炭田・炭鉱との出合いは98年。その前年に閉山した九州の三池炭鉱は、地元では「忘れてしまいたい“負の遺産”」ともいわれていた。「そこで必死に生きて、この国と私たちの生活を支えた人たちの歴史を葬り去っていいはずがない」。05年公開の「三池〜終わらない炭鉱(やま)の物語」は、三池闘争や炭じん爆発事故、CO裁判の実相に迫った労作と、世代を超えた反響を呼んだ。

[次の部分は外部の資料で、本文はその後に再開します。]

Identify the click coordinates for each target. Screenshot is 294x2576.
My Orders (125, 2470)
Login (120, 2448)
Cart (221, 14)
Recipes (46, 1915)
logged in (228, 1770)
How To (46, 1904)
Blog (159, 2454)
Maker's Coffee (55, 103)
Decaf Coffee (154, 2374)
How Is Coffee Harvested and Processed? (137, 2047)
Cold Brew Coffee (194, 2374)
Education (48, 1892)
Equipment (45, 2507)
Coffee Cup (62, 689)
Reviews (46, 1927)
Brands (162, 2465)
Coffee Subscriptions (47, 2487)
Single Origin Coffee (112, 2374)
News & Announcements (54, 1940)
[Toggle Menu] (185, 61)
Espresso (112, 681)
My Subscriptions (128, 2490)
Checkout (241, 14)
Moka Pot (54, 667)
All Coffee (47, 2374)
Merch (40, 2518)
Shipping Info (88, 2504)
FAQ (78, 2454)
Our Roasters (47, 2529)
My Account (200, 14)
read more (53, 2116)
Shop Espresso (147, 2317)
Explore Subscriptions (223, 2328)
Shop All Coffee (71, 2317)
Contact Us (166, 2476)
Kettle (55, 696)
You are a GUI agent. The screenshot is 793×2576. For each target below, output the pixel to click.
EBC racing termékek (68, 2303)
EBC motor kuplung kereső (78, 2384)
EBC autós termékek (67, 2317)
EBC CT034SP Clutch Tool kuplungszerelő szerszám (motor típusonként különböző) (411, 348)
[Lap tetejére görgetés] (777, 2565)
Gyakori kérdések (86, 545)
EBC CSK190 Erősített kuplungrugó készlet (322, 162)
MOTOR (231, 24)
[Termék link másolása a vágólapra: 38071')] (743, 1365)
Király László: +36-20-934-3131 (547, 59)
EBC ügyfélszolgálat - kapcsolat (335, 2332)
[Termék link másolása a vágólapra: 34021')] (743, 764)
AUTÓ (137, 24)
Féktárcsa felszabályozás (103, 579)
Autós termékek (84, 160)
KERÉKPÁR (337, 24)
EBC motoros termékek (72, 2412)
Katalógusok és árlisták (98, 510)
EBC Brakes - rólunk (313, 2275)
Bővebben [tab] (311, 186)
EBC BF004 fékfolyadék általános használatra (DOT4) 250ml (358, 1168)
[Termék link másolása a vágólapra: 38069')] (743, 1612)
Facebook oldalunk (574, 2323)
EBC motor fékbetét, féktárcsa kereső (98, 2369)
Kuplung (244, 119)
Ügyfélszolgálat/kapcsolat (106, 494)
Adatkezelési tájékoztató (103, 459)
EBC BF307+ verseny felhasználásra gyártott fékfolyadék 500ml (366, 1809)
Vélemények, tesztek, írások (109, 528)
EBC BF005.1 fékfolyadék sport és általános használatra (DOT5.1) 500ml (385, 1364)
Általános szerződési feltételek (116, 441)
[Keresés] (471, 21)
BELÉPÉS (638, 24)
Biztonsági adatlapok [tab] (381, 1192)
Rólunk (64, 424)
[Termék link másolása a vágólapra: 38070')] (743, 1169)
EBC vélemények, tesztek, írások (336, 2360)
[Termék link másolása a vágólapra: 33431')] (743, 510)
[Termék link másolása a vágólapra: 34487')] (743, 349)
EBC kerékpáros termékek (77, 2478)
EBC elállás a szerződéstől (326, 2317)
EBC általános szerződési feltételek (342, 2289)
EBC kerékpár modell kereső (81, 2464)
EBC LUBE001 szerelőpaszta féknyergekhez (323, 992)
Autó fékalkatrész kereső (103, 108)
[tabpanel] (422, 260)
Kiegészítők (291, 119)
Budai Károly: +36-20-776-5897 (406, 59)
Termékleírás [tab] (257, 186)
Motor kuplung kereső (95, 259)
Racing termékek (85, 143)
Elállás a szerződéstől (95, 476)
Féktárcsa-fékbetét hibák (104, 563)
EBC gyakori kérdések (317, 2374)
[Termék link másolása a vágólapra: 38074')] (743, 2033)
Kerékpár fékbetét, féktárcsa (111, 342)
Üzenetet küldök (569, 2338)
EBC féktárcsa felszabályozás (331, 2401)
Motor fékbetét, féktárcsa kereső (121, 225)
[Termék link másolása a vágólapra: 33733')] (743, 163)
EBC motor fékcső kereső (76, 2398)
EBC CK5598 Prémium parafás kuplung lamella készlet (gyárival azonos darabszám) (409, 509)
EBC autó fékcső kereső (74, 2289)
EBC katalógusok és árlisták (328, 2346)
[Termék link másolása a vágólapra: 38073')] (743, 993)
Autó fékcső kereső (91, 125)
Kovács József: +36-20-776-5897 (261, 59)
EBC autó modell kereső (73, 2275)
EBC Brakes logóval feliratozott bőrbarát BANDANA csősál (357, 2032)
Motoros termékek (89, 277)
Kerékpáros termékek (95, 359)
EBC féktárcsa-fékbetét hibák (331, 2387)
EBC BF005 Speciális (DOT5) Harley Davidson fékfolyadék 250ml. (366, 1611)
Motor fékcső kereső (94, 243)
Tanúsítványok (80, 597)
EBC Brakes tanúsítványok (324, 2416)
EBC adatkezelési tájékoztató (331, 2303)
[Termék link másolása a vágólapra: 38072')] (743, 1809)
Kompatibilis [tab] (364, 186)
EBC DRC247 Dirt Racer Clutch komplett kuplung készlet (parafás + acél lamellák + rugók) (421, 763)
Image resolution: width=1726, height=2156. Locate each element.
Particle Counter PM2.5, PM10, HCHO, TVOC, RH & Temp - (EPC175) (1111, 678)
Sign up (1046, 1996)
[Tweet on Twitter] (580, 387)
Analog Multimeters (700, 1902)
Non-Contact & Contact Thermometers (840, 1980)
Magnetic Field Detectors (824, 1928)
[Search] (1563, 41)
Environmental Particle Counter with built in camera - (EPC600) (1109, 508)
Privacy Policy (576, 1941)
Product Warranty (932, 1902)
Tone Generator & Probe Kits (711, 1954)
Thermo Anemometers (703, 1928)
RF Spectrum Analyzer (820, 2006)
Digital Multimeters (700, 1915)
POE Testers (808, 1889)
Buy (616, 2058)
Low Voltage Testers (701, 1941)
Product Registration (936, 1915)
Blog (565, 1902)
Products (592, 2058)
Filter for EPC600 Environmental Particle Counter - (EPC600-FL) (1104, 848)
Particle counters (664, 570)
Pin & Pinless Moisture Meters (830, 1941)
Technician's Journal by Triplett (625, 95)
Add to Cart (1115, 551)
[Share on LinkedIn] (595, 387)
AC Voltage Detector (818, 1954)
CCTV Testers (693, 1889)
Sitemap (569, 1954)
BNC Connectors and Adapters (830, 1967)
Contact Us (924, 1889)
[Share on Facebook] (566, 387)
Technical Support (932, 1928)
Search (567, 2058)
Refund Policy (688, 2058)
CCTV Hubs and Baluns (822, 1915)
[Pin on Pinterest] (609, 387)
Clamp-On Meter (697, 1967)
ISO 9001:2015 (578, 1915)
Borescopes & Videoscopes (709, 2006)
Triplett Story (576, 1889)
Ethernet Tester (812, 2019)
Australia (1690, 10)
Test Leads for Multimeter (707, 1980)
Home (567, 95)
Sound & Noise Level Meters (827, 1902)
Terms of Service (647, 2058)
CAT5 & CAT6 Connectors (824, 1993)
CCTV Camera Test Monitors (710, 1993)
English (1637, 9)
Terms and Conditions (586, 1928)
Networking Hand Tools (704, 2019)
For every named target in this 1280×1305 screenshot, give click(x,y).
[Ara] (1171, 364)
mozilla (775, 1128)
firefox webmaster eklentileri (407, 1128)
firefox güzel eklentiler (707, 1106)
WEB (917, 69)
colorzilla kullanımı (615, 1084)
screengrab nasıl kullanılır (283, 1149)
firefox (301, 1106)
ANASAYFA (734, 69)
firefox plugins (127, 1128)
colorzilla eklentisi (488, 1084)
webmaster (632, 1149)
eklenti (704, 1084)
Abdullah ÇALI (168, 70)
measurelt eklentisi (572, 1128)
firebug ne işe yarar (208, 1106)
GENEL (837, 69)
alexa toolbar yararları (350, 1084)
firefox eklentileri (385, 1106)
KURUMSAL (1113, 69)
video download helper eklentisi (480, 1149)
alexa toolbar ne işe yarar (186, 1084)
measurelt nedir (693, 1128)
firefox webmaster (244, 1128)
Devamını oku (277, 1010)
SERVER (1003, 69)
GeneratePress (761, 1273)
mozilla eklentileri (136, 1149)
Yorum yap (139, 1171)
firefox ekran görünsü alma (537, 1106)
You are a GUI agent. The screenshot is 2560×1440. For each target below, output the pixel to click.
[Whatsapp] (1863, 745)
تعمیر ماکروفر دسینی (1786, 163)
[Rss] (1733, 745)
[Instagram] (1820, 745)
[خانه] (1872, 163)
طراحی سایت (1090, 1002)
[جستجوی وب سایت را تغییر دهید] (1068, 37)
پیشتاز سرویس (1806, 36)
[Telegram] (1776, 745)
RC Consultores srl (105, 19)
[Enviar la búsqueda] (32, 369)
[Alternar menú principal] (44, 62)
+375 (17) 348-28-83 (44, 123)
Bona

取材を通して、「すてきな人たちと次々に出会えた」と言う熊谷さんは、作兵衛の絵にも魅せられてきた。作兵衛が「ヤマ(炭鉱)の生活や作業、人情を絵に残そう」と絵筆を執り始めたのは60代半ば。「絵には細部に至るまで純粋な愛情が込められています」
カメラで “抱く”
作兵衛の絵と日記697点が世界記憶遺産に登録されたのは、原発事故から2カ月半後の11年5月。翌年から「作兵衛さん」を軸に取材を始め、その水彩画や墨絵にカメラを向けた。低く狭い坑道の中でツルハシを振るう男と、上半身裸で石炭を運び出す女…。「男はたくましく、女は艶っぽい。息遣いまで聞こえてくるようでした」。並行して作兵衛の子や孫、ゆかりの人たちの証言を集めた。撮影に応じた後、105歳で死去した“元女抗夫”のたたずまいも熊谷さんの胸を打った。「貧しさの中で子どもを次々に亡くしながらも、地の底の労働を生き抜いた誇りが伝わってきて…、『作兵衛さんの絵の中の人がここに居る』と感激した」
孫の一人の「ずっと(出身を)筑豊と言わず、濁してきた」との言葉には、「最底辺の労働」と差別された側の痛みを感じた。「カメラで相手を抱き締める」。「三池〜終わらない炭鉱(やま)の物語」などで行動を共にした映画カメラマン・大津幸四郎(故人)の言葉を胸に刻む。「その上で今度も、声を発することもなくこの世を去った無数の人たちに思いをはせながら作りました」
炭鉱と原発
同作の取材で熊谷さんは、常磐炭田があった福島県いわき市も訪ねている。1960年代以降、炭鉱の衰退と軌を一にして、原発建設は加速した。原発事故後の「過労死」の報などに接するたび、「炭鉱と原発が重なって見える」。今も筑豊や三池を撮り、いわき市の北にある原発事故の避難地域などに足を運ぶ。「作兵衛さんは“消し去ってはいけないもの”として、絵で民衆の歴史を残した。私は映像と音声で残していく」。自身に言い聞かせるようにこう続けた。「それが、より良い未来へと向かう坑道を掘る仕事となればうれしいです」 |
「作兵衛さんと日本を掘る」 日本映画
監督:熊谷博子、出演:井上冨美、井上忠俊、緒方惠美、菊畑茂久馬、森崎和江、上野朱、橋上カヤノほか。111分。日本映画。